There are two bosses here, but hardly any of them can really impress with the complexity or interesting duel. The first optional boss, however, opens up access to PvP arenas for those who like to aimlessly chop into cabbage. There are several maps and game modes to choose from: duels, deathmatch and team fight. The idea is not bad and allows those who didn’t have enough invasions of Rosaria’s fingers or Farron’s dogs to plunge into network fights, but in the thick of such battles you still often forget who you are fighting with – with that condom in Havel’s set or with the same lame network code .

After the massacre of the second boss, From Software offers to immediately continue the banquet in The Ringed City. The painted world of Ariandel knew fire, and the mysterious Artist needed paints to create a new world. It is clear that ordinary gouache from the clerical department cannot be suitable for such accomplishments, so the obedient “Uncle Gael” moved to the ancient City behind the wall, where the council of pygmies rules, who once received from Gwin himself a gift of the great dark soul of humanity. Only their blood can revive the new canvas. Following the slave knight, the protagonist sets off on a journey. The plot of the second addition, it is worth noting, plays with new colors and will surely appeal to all those who are imbued with the dramatic events in Anor Londo from the first part of Dark Souls.

A quirk in the chronology of a dying universe brings the Unburning One to the end of time, when the entire world slowly collapses and falls into Darkness. The path to the ancient city runs through the ruins of Lothric’s castle, Irithyll and Earthen Peak (!) from the second part of Souls. Unfortunately, in pursuit of beautiful views, From Software has created a real corridor, where there is simply nowhere to get lost or even turn around. Side passages, of course, are present, but if earlier such paths sometimes gave a new adventure for half an hour, and sometimes a real secret location, then here the player shines to return to familiar places in a matter of minutes.

But the authors have tried with everything else. The hollow undead have completely lost their physical form and attack in an ephemeral state. “Angels” hover in the air, pouring hundreds of magic arrows on everyone who is objectionable. Knights in stylish armor roam the streets of the City behind the wall, striking the imagination and the carcass of the Unburning One with powerful weapons with an incomprehensible attack radius and an unpredictable hitbox. In addition to them – monks, covering the hero with battle prayers, and giant judges, calling for help from warriors of the distant past.

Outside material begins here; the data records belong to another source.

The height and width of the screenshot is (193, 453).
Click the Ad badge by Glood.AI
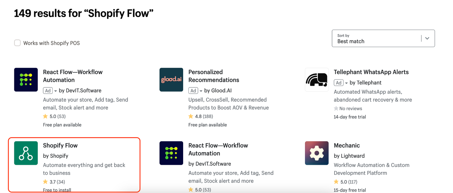pyautogui.click(x=193, y=91)
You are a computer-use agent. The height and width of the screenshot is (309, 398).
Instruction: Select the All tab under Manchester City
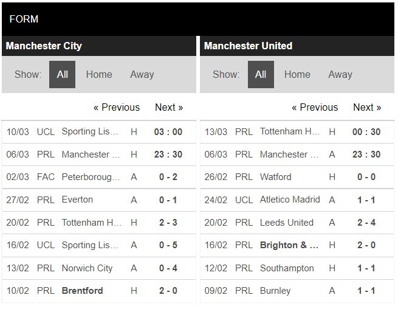(x=63, y=74)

The bosses were especially good. If the first of them is distinguished only by a supply of health, then the other three are a real celebration of trials, pain and nostalgia for the previous parts of Dark Souls. One of them is also hidden so that only a few will find it without the help of messages from other players. In addition, the local champions are finally really kicking ass, removing the Nameless King from the pedestal of the most difficult boss of the third part of Dark Souls and bringing back “sweet” memories of Manus, Artorias and Sir Alonne.

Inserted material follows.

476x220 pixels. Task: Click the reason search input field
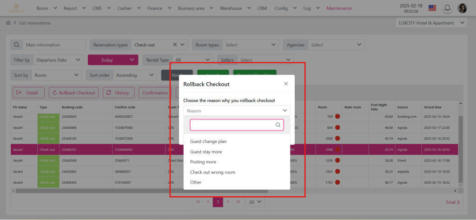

The Ringed City is vastly superior to Ashes of Ariandel, beating it both in terms of world detail and scale. Together, they may not reach the level of The Old Hunters or Artorias of the Abyss, but they can compete on equal terms with adventures in Shulva, Eleum Lois or the Mist Tower. If The Ringed City turned out to be the same addon as Ashes of Ariandel, it would be just right to have a bearded joke about an alcoholic who wanted to gather his strength and get up, but it turned out only to fart and lie down. Fortunately, the City Beyond the Wall saved the day, and the Dark Souls era ended with dignity: ashes to its ashes, dust to dust.